The ECB has given strong hints that it will tighten the tourniquet yet further if there is a "no" vote - probably by raising collateral requirement - pushing Greek banks that it also regulates towards the abyss. This is a legal minefield since the ECB has a treaty duty to uphold financial stability. Syriza has said it will consider legal action at the European Court of Justice if this occurs.
Mr Varoufakis warned that the EU institutions are courting trouble if they respond to a democratic vote by the Greek people in such a way. "I find it hard to believe that Europe will continue to insist on an impasse because their own money will go up in smoke," he said. The Eurozone has well over €300bn of exposure in one form or another.
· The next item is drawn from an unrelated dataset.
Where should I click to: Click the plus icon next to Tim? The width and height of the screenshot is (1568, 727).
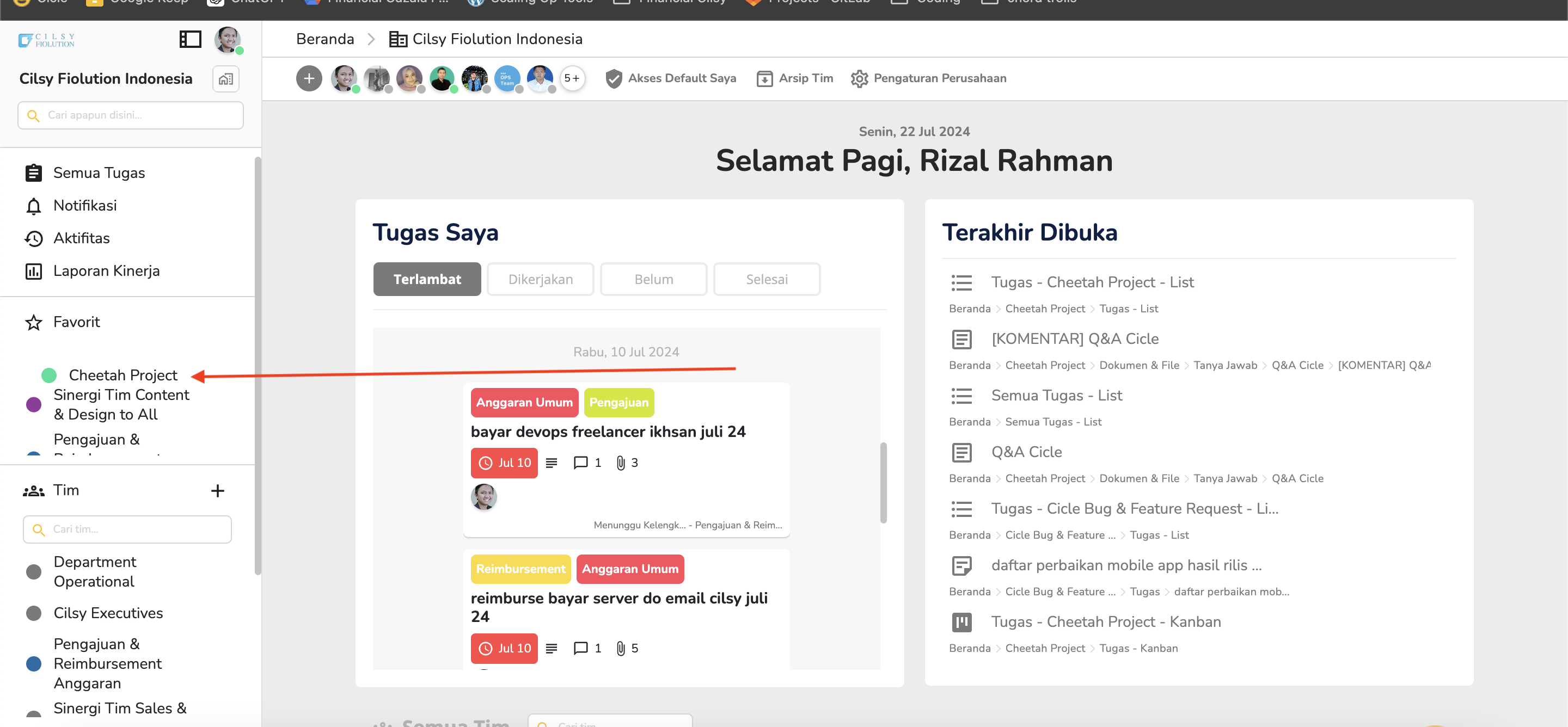pyautogui.click(x=217, y=491)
Apart from normal bail-out loans, the ECB itself has €27bn of Greek bonds and has extended roughly €120bn in liquidity support through ELA funding for the banks and Target2 payments support. "They are very vulnerable. Target2 becomes a real loss if a country leaves the euro," he said.
Alexis Tsipras, the Greek prime minister, called on the nation to reject the creditors' demands in a televised address on Friday, insisting that a "no" vote does not mean ejection from the euro. "I urge you to say no to ultimatums, blackmail and fear," he said.
Mr Tsipras said a debt sustainability study released by the International Monetary Fund on Thursday was a "great vindication" of the core argument made by Syriza over the past five months that the country needs drastic debt relief.
A man raises an 'OXI' (No) sign as Greek demonstrate outside the parliament
The report said Greece's debt would still be 150pc of GDP in 2020 even if all goes well, far higher than the earlier Troika estimate of 124pc. While the IMF text has plenty of criticism for the Greek side, it clearly makes it much harder for EU leaders to continue blocking debt relief.
For now, Syriza and EMU creditors remain poles apart. Mr Tsipras is sticking to his campaign line that a "no" vote would simply be a stage in the negotiating process, while the European side is stepping up warnings that would mean Grexit and an economic cataclysm.
Jean-Claude Juncker, the European Commission's chief, said the negotiations have expired and that Greece is on its own. "The Greek position will be dramatically weakened by a No vote,” he said.
Mr Varoufakis dismissed this as pre-vote bluster. Behind the scenes, there are signs that Europe's leaders are preparing a fall-back position if Greece votes no. "Unofficially, we are getting very interesting proposals, through by-ways and back-alleys," he said.
If there is a "no", Syriza will agree to reforms - never really in dispute - and to austerity provided that there is a big enough debt restructuring to restore the economy to long-term viability. "It will have to be a legal contract," he said, adding that the Greeks have already been burned once by pledges of debt relief in late 2012 that came to nothing.
The Greek proposal is a debt-swap involving no new money. It simply switches high-interest bonds held by the ECB for low-interest bail-out bonds (EFSF), along with other steps to stretch out debt maturities from 20 to 40 years.
The latest polls show that the referendum is too close to call. "I am amazed that the 'no' side is still doing so well since we have done no campaigning and there have been no rallies. The party is still in shock," he said.
If it is a "yes" vote, he will vacate his airy office on the 6th floor of the finance ministry immediately and end "five months of nightmares in full technicolour" that have made him a cult figure for the global left, and a reviled villain for defenders of the established order everywhere.
"I will resign on Sunday night and retreat to the backbenches. I am almost looking forward to it. I have never been on a back-bench before," he said.